I wanted to share a tip that I’ve been using for a while that seems to be a reason some people give for not liking Enterprise Architect (EA) – not being able to track document changes.

EA works by generating RTF documents of its content which many users prefer of the more interactive HTML renderings of that same content – either due to habit or function. While EA has countless benefits for analysis (just read this blog for many examples!) it doesn’t provide document versioning / differencing out of the box.

This is no problem at all since MS Word has all the differencing functionality we need to provide that same level of ‘track changes’ that we have all come to depend on (or hate!).

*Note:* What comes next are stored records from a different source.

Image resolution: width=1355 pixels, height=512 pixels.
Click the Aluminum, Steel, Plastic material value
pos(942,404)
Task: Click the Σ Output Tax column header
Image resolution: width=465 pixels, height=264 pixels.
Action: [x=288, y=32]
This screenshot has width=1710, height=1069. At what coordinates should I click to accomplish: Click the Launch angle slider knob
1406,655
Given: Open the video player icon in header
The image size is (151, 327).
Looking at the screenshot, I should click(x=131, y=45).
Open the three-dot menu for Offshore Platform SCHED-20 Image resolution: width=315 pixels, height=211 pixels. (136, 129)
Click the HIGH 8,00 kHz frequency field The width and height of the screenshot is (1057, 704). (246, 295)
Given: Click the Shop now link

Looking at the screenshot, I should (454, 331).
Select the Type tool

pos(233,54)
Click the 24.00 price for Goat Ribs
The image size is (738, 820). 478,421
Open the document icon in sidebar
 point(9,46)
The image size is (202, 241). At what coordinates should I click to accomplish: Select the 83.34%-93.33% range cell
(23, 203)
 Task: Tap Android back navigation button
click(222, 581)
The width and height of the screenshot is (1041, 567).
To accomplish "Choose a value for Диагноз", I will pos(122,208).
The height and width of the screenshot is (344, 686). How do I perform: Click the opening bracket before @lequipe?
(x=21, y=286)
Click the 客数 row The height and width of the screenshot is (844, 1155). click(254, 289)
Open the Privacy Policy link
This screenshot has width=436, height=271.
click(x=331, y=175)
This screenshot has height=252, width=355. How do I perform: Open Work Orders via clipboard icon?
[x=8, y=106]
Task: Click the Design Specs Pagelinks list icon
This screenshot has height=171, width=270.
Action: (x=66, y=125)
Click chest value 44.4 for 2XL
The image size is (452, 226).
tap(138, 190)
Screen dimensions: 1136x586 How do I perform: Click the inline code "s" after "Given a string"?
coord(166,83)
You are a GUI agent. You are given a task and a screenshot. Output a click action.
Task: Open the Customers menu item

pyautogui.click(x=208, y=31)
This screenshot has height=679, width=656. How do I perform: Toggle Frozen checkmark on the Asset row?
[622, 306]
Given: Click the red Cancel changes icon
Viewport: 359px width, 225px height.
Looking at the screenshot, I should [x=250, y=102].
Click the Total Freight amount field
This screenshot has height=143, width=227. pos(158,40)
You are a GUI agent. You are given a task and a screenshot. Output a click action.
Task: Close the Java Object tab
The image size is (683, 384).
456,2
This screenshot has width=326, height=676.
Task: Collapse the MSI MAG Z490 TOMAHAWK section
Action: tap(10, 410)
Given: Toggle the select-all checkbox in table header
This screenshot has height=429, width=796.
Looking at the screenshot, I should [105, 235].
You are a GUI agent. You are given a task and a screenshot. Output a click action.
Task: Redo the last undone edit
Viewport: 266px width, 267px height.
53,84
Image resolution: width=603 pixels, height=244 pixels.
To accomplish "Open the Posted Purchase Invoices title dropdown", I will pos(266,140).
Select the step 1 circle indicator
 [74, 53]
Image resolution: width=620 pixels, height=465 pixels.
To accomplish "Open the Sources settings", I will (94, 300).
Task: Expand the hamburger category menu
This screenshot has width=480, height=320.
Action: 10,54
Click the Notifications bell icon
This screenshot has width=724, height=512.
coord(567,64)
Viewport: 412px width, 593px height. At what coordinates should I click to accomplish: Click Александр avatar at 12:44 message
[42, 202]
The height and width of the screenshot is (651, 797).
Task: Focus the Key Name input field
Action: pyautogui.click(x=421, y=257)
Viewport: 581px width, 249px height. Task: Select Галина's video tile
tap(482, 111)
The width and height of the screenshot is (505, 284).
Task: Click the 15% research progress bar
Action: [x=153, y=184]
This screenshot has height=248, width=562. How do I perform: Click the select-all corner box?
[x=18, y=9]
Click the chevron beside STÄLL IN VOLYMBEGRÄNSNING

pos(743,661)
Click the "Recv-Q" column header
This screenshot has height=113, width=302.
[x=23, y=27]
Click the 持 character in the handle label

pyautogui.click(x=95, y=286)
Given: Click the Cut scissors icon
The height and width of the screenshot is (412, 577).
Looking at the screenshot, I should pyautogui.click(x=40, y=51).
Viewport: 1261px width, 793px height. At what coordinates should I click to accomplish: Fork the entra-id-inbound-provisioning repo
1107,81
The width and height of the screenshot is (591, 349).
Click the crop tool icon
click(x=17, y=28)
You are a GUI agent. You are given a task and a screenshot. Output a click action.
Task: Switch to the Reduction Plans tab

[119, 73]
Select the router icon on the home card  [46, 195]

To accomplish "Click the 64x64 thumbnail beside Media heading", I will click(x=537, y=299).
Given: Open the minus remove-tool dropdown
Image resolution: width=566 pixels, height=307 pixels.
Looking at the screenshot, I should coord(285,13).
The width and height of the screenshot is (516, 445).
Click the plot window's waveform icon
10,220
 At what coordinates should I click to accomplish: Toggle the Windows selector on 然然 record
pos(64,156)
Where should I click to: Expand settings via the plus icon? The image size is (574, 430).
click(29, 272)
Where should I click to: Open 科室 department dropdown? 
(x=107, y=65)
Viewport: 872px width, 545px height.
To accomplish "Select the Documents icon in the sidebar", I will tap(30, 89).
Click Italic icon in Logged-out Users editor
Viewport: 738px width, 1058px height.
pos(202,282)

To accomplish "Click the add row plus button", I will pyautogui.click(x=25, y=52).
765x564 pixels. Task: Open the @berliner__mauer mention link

Lets define a scenario to frame our example:

The example scenario

Ok – so you generated a use case document from EA (Enquiry Use Case v0.1 rtf) and sent it around for an internal review the previous week and have been updating the EA model with the required changes. All of the feedback has been incorporated into the model and you proceed to generate a new version, this time calling it Enquiry Use Case v0.2.rtf.

So we now have two documents. The v0.2 document contains our updates but doesn’t contain any mark-up to distinguish what has changed which will annoy our reviewing stakeholders.

So what do we do? We turn to the powerful ‘compare’ functionality built into Microsoft Word of course!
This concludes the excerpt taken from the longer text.